Passage to read:
Differences between high and medium volume SSB plans

Yeah, I have heard that.

I’m conflicted on it. I guess the TR ethos is to chase a slightly out of reach FTP with shorter intervals and work up.

Perhaps that’s what I should do to move passed my plateau. Currently I have resisted doing that as the over threshold (105% etc) was kicking my butt. Perhaps if I inflate my FTP and let my PL drop down the intervals will be short enough to manage.

My strength and targets are both aligned to long sustained efforts though.

It’s definitely something I should investigate. And follow the TR plan without additional riding again as I had great success with SusPBMV during winter when I was doing minimal extra to save my legs for the hard stuff.

I think he means Threshold specifically, but that’s me reading between the lines

I’ve heard them say sweet spot though, and I don’t totally buy it, even as the fanboy that I am

I tend to agree. I think SS is still slightly over stated in terms of Level to match compliance. Some of us enjoy SS more than others though and I don’t begrudge the Levels as they are.

(Item coordinate data)

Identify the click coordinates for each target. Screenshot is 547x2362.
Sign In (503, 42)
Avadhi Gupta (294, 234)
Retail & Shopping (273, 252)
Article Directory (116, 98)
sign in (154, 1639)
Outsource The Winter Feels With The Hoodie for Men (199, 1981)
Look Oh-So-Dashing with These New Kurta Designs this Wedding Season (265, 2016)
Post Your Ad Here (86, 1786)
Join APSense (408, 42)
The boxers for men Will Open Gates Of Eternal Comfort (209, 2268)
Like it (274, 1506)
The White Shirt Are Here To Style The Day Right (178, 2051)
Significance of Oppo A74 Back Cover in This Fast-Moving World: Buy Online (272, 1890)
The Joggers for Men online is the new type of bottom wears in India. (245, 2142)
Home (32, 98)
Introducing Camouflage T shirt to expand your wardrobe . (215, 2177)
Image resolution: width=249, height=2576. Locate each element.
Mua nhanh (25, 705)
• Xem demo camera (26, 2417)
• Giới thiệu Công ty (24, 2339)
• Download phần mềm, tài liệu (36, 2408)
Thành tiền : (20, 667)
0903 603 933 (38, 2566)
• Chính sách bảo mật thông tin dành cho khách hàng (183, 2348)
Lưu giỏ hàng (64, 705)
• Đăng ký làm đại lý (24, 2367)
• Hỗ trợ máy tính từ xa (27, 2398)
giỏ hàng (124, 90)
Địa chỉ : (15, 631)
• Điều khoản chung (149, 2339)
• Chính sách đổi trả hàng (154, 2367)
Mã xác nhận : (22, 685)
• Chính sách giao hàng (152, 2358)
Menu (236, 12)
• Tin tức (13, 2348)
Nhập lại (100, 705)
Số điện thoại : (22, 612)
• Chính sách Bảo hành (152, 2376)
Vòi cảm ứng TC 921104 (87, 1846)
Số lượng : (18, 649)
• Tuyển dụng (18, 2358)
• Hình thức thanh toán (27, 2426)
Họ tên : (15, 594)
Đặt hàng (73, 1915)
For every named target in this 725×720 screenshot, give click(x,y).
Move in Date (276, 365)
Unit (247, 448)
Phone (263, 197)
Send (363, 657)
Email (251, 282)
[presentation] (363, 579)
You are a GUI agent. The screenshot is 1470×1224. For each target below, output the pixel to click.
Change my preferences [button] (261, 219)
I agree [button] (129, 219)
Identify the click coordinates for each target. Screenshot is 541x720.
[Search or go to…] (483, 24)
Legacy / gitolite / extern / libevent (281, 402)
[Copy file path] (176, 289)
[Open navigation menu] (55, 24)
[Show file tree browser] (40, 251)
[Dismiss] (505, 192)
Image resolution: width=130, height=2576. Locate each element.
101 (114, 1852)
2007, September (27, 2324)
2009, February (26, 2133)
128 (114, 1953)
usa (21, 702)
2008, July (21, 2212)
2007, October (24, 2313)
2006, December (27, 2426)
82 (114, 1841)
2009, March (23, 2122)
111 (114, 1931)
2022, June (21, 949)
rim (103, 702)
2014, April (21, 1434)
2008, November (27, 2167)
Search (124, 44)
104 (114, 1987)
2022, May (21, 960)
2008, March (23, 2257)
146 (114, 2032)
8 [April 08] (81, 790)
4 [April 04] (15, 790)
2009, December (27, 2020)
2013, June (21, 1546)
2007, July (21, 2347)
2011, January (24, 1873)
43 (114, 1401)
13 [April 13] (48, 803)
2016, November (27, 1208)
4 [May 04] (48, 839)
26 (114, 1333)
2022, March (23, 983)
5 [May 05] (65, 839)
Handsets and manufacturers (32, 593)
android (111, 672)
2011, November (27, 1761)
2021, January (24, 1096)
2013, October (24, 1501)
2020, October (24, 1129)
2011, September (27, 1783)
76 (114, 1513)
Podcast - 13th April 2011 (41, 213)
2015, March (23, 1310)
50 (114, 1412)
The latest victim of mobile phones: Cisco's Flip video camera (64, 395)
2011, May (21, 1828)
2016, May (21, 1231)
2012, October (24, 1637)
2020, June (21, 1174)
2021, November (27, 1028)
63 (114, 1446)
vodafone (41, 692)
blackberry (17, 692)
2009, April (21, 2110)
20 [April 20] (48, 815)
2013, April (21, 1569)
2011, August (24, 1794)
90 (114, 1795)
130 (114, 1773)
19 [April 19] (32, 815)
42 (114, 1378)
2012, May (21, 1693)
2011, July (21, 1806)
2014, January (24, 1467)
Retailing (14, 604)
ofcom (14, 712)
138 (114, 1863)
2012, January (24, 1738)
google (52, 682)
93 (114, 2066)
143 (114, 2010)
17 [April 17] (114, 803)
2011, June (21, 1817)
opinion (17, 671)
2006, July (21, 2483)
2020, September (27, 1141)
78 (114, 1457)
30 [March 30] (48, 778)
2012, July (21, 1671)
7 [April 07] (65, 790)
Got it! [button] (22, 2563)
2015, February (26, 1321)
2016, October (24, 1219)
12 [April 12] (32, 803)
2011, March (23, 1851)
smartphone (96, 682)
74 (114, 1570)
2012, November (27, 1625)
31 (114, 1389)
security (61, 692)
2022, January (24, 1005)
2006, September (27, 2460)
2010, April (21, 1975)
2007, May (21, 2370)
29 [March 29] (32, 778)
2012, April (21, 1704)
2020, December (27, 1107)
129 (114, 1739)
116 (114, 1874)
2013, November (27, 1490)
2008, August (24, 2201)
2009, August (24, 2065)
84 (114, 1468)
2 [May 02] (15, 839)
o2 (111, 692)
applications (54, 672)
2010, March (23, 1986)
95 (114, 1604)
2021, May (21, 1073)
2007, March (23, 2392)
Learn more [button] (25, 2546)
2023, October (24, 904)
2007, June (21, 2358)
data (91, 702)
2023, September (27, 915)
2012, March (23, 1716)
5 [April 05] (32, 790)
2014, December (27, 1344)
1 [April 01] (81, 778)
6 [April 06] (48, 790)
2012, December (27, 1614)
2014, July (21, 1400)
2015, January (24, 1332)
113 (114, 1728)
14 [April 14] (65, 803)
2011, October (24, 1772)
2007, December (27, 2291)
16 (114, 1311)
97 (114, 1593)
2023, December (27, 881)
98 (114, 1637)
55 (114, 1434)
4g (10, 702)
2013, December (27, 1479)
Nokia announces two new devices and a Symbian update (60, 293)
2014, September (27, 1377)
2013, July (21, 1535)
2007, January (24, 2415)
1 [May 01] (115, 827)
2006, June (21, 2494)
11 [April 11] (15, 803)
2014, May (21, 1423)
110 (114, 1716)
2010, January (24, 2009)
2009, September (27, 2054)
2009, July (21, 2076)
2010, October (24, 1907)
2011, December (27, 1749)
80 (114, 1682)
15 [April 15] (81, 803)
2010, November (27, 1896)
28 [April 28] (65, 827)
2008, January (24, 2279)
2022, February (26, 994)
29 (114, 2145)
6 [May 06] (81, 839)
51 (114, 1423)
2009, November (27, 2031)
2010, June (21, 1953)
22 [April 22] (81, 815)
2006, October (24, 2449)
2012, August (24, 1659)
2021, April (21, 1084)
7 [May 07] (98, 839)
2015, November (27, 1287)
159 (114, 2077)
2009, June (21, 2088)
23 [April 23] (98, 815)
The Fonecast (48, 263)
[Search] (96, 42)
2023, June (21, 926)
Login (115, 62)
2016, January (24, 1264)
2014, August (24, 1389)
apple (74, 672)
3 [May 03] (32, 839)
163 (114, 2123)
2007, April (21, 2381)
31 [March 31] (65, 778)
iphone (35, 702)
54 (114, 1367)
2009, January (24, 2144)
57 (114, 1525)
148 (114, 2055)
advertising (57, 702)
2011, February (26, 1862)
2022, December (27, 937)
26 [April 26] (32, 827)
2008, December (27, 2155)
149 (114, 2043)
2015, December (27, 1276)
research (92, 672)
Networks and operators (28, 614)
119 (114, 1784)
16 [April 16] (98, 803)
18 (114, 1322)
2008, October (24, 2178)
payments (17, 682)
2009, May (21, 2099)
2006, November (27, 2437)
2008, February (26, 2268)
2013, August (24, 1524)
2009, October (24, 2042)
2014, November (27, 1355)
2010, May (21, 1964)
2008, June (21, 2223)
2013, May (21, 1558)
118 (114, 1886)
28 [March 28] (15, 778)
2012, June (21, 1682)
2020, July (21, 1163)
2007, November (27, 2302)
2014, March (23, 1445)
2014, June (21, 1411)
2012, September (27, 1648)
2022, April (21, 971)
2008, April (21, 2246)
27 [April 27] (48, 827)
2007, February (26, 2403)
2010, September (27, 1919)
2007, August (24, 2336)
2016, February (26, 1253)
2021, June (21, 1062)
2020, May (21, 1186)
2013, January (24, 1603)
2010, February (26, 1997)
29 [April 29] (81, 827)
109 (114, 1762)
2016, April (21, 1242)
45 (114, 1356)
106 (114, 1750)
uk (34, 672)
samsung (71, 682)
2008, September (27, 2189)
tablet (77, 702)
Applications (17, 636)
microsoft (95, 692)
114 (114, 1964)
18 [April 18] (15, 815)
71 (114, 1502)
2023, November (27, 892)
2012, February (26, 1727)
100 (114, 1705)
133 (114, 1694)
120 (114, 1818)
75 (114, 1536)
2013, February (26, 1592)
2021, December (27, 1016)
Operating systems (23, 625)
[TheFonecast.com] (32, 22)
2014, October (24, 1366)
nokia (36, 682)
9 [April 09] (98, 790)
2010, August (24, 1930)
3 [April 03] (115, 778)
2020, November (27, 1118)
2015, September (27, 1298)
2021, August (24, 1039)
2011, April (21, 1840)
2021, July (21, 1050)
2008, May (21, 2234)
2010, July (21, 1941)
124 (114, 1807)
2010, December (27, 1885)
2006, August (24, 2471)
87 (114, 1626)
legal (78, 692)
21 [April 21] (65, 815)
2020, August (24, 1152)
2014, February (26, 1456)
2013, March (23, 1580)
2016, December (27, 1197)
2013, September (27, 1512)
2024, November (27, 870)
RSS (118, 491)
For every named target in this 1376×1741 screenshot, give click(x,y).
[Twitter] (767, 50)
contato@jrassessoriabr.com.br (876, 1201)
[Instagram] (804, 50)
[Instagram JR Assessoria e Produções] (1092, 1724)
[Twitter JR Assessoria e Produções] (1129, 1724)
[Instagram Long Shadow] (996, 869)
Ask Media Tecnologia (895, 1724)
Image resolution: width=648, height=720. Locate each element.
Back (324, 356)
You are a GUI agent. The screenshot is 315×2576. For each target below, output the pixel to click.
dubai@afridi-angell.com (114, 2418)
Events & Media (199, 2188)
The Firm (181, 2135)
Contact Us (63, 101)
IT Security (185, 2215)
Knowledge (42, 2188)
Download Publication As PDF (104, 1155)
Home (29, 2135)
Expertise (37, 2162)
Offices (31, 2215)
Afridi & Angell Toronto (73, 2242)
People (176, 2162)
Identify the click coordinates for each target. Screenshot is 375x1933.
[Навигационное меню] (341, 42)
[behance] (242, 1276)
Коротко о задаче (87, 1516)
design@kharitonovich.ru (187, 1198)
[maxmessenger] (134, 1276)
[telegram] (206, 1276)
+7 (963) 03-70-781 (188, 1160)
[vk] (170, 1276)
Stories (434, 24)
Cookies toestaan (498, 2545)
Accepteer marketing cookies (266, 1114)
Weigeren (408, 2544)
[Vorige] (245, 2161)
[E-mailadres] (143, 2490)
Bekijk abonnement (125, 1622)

Set of tasks:
• 1. Echo the part of the forum discussion about SSB training plans from "Yeah, I have" to "the hard stuff." word for word.
• 2. Duplicate the entries from the line with "People (176, 2162)" to the line with "[Vorige] (245, 2161)" without any changes.
The entries have no connection to the forum discussion.

Results by task:
• 1.
Yeah, I have heard that.

I’m conflicted on it. I guess the TR ethos is to chase a slightly out of reach FTP with shorter intervals and work up.

Perhaps that’s what I should do to move passed my plateau. Currently I have resisted doing that as the over threshold (105% etc) was kicking my butt. Perhaps if I inflate my FTP and let my PL drop down the intervals will be short enough to manage.

My strength and targets are both aligned to long sustained efforts though.

It’s definitely something I should investigate. And follow the TR plan without additional riding again as I had great success with SusPBMV during winter when I was doing minimal extra to save my legs for the hard stuff.

• 2.
People (176, 2162)
Identify the click coordinates for each target. Screenshot is 375x1933.
[Навигационное меню] (341, 42)
[behance] (242, 1276)
Коротко о задаче (87, 1516)
design@kharitonovich.ru (187, 1198)
[maxmessenger] (134, 1276)
[telegram] (206, 1276)
+7 (963) 03-70-781 (188, 1160)
[vk] (170, 1276)
Stories (434, 24)
Cookies toestaan (498, 2545)
Accepteer marketing cookies (266, 1114)
Weigeren (408, 2544)
[Vorige] (245, 2161)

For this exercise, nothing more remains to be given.